GPT-3 me recordó enseguida los ojos chispeantes de Jean Verne. Si Lem y su tatarabuelo hubieran podido conversar, seguro que hubieran llegado a la conclusión de que antes de que acabe el siglo habrá algoritmos que escribirán como ellos, pero también como Pérez-Reverte, Julia Navarro o como yo mismo. Cuando lo consigan, se abrirán debates hoy casi impensables. Quizá un editor del próximo siglo pueda ordenar a una computadora que trabaje en la «nueva novela» de Julio Verne, pero ¿quién se beneficiará legítimamente de esa acción? ¿La familia Verne por razones genéticas? ¿Solo el editor como dueño del programa? ¿Acaso el propio bot? ¿Y con qué autoridad se podrá atribuir su autoría a un escritor fallecido?... ¿Se podrá?
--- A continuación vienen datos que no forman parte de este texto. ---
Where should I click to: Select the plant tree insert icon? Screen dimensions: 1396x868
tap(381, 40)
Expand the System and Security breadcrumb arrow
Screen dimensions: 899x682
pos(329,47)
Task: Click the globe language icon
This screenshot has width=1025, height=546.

Los robots con los que soñamos desde tiempos de Homero iban a reemplazarnos solo en tareas mecánicas. Sagas indias como el Lokapanatti o el Mahabharata hablaban ya de soldados y sirvientes mecánicos. La isla de Creta estuvo al cuidado de un gigante de bronce, mítico, llamado Talos. Hasta Felipe II oyó hablar de un «hombre de palo» que caminaba como autómata por las calles de Toledo. No faltan historias así en todas las culturas. Eran nuestro «sueño de pereza». El anhelo de nuestros predecesores por liberarnos del trabajo físico y dedicarnos a pensar. Pero ahora que ya los tenemos, imaginamos robots que también piensen por nosotros y que incluso escriban en nuestro nombre. No tenemos remedio.
En realidad, lo que me preocupa de todo esto es que, como bien vio el tatarabuelo de Jean, «cualquier cosa que un hombre imagine, otro será capaz de llevarla a cabo».
Preparémonos.
Javier Sierra, es escritor y Premio Planeta de novela. «En busca de la Edad de Oro» cuenta su encuentro con Jean Verne.